The first step would now cooperate with me so I will add it here. I know that thousands of people have had to put a loved one in a nursing home. I also imagine that 95% of those people had a family, friends, or a loved one to talk to; lean on; cry on;.. I have no friends or family where I am, and I have discovered that there are no support groups nor therapists around here. There is a shrink at the hospital but my current budget doesn't allow for that
My question is, how did the 3-5% make it alone? Please, one of you tell me how you did it without severe guilt and depression. I go to bed at night crying. I get up the next day and before I can brush my teeth even I am crying. I can't go into mom's room without literally bawling my eyes out. I mowed the lawn yesterday. I looked out at it after I was finished and thought "this is how mom likes it.
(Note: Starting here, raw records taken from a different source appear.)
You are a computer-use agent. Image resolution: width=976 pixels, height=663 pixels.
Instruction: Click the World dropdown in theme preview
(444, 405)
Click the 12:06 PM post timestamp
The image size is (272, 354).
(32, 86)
I sure wish she could see it". Then more tears. I really don't know what to do. I am like a lost puppy wandering around without any direction. I have no motivation to do much. I eat sometimes, if I feel hungry. I can't take her out anywhere because I can't get her into and out of her wheelchair and into my car. I am absolutely miserable!! Someone PLEASE help me.
If you are alone, with no family in the area, you are feeling the loss of your Mother's presence. They fill up such a big space in our lives because of their needs but also there is an intimacy that happens when you care for someone so closely. You are missing that.
Visit your Mom as often as you can, but go in thinking of the NH as her new "home." You wouldn't enter a friend's home and start crying...so don't do it in front of your Mom. You will both feel better.
On thing that really helped Mom when she was in rehab, was to surround her with familiar things. I brought her an afghan coverlet, a few photos, some of her favorite treats, and bought her some bright clothes to wear.
When you are at the NH can you take her out for strolls around the courtyard? Do they have a cafe on the grounds? Anything you can do to give her a variety of surroundings will help her mental state.
And please, please, stop beating yourself up over your decision. You know in your heart that if you could care for her properly at home you would have. You did the loving thing. Now you can concentrate on being her daughter again.
Come her often...no one is alone here!
Inappropriate guilt must be one of the biggests wastes of psychic entergy there is. There are a lot of things you might be feeling now: regret, sadness, lonliness, relief, hope, exhaustion. Please don't add guilt to that pile unless you really deserve it. Your job as a loving caregiving daughter is not over. It has just taken a new direction. You need your strength and your serenity. How do you live the guilt? Toss it out. You didn't earn it, you don't deserve it, and it will just drain energy you should be using to get on with this next stage in the relationship with your mother and of living your own life.
Leave the guilt for some young punk who has knocked down a little old man and stolen his wallet.